Resistance Training And Its Effect On Older Adults
This article was reviewed by Mark C, DPT.
Get Strong. Stay Independent.
Older adults exhibit a progressive decrease in muscle mass with aging, termed sarcopenia. An estimated 40-50% decrease in muscle mass is seen between ages 25-80. Although a variety of factors may influence strength loss with age, the majority of loss is a result of decreased number and size of muscle cells. While sarcopenia is a normal part of aging, there is a great deal of evidence to support the use of resistance and aerobic exercise training to decrease the rate and degree of loss. (ACSM). Loss of power in the older adult can have a significant impact daily activity and falls.
Is it safe to lift for older adults even at a higher intensity?

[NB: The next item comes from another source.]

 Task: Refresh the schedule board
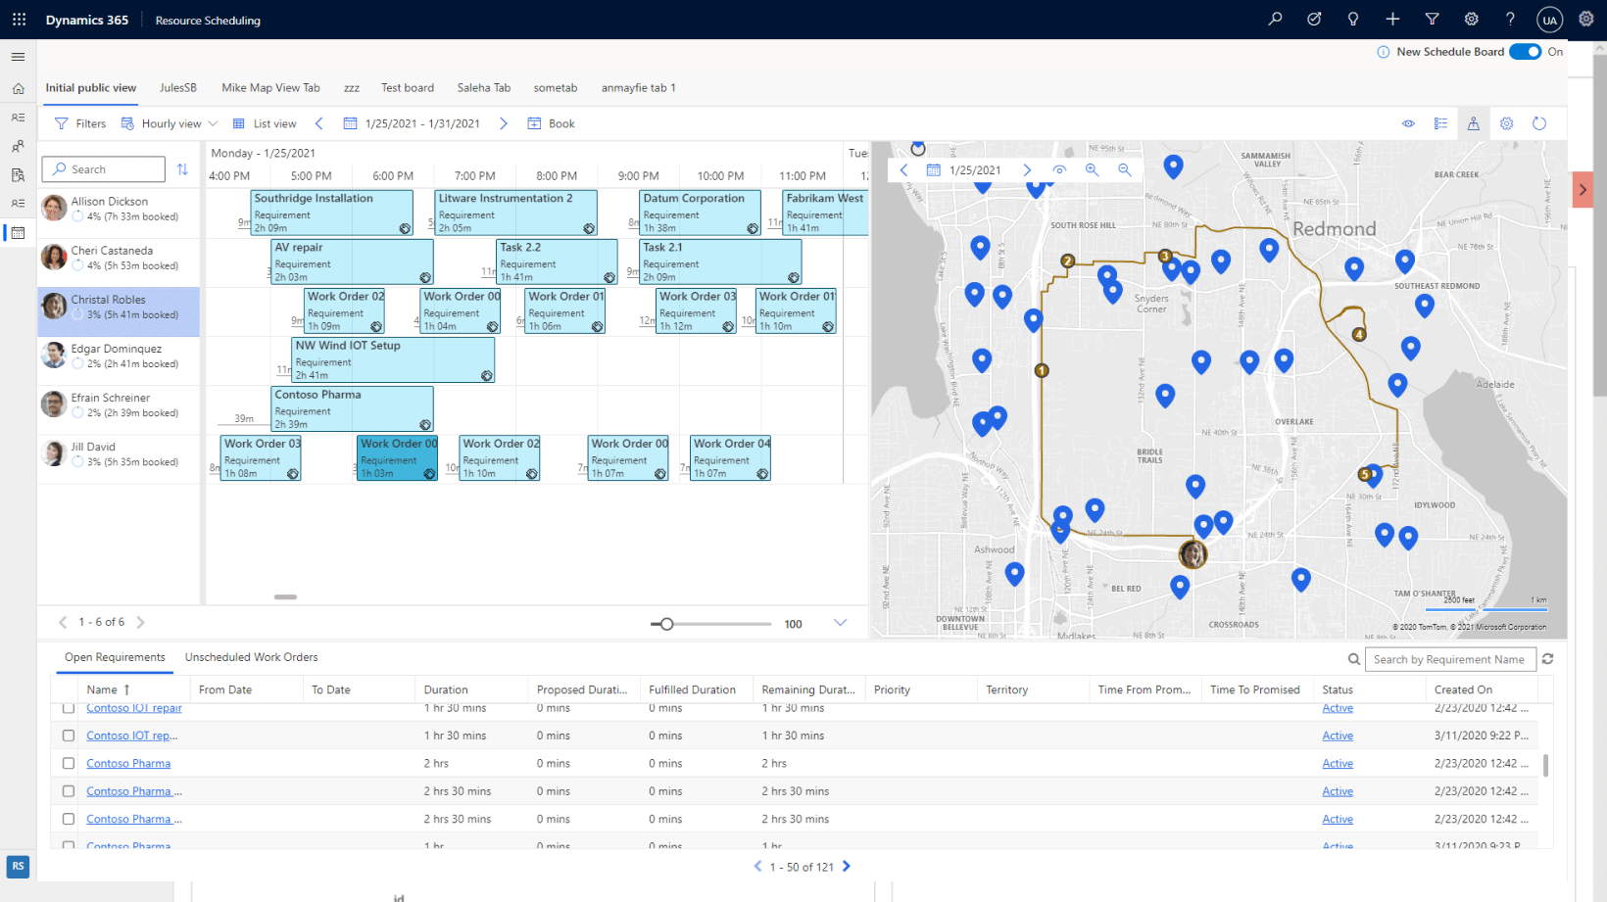point(1538,123)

Resistance training is a well established means to maintain muscle mass, especially as we age. The American College of Sports Medicine recommends completing 2-3 sessions per week with 8-10 exercises. However, we know that strength benefits can be obtained with fewer exercises, especially for beginners. For older adults and those with osteoporosis, commonly held beliefs often called for lower weights for many repetitions (10-15+).
However, recent evidence from the LIFTMOR trial suggest that higher intensity resistance training can be safe and effective for those with low bone minimal density. The woman in this study completed 30 minute supervised resistance training 2x/wk for 8 months. Results showed improved height, bone mineral density in femur and low back, and increased functional performance.